Re: NAT and source port changes

I am experimenting building a similar tech but on AWS. To use anycast, I front
my Wireguard servers in multiple regions with GlobalLoadAccelerator and set
ClientAffinty to two-tuple (source-ip, destination-ip) instead of the default
5-tuple (source-ip and port, destination-ip and port, protocol).

Re: Network switch (WiFi to Cellular and Mobile IP)

This one stings. I haven't impl it yet, if ever I get to the scale to warrant
such a design: I was thinking abt sticky routing the traffic using only the
destination port (of the wireguard server). At the time of new connection
establishment (VPN turned on / off), ask the app server for a port to use and
use that. On the server end, have one beefy wireguard server serving a range
of ports per region behind the anycast load balancer, so that the balancer has
no choice but to send the incoming to that single server that is serving
incoming destination port. Use the usual IP route commands to send the traffic
along to approp exit server depending on the actual destination IP (now that
wireguard has decrypted the packet).

Re: Clients:

I'm predominantly focusing on Android, and the I've found things work
differently across OEMs. It is just too much work. I have gone with the
workaround that Blokada so wonderfully uses: employing a watchdog, heartbeat,
keep-alive service, and aggressive wake-ups for some of the common problems
across OEMs.

[0] Google's paper on NetworkLoadBalancer is simply amazing:
[https://ai.google/research/pubs/pub44824/](https://ai.google/research/pubs/pub44824/)
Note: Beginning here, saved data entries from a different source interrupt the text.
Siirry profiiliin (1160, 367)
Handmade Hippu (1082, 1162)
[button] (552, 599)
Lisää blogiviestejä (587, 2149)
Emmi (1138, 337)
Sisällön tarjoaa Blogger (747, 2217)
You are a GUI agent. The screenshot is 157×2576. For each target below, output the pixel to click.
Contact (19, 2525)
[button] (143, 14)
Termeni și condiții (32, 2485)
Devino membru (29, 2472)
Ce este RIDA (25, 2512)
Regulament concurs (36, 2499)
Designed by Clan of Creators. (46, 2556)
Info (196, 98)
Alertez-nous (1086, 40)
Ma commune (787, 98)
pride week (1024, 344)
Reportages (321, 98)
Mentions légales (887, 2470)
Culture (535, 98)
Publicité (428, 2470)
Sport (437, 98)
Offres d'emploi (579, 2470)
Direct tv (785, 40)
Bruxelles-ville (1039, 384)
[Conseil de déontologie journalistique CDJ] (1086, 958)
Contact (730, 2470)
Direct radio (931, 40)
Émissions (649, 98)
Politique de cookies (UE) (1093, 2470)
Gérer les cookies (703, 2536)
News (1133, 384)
[1] [https://ai.googleblog.com/2015/08/pulling-back-curtain-on-
go...](https://ai.googleblog.com/2015/08/pulling-back-curtain-on-googles-
network.html?m=1)

------
theobeers
I subscribed to WARP+ just to support your work. Keep it up! I see mixed
comments on HN about Cloudflare’s increasingly central role, and I get that,
but my feeling at this point is still positive.

------
tosh
Wireguard + Rust

> After considering and testing several more modern options, we landed on
> WireGuard®. WireGuard is a modern, high performance, and most importantly,
> simple, protocol created by Jason Donenfeld to solve the same problem. Its
> original code-base is less than 1% the size of a popular IPsec
> implementation, making it easy for us to understand and secure. We chose
> Rust as the language most likely to give us the performance and safety we
> needed and implemented WireGuard while optimizing the code heavily to run
> quickly on the platforms we were targeting. Then we open sourced the
> project.

------
fjni
Can someone explain the WARP+ section? First, it says

> [argo continually monitors] thousands of routes over the Internet between
> our data centers. That data builds a database which maps every IP address
> range with the fastest possible route to every destination.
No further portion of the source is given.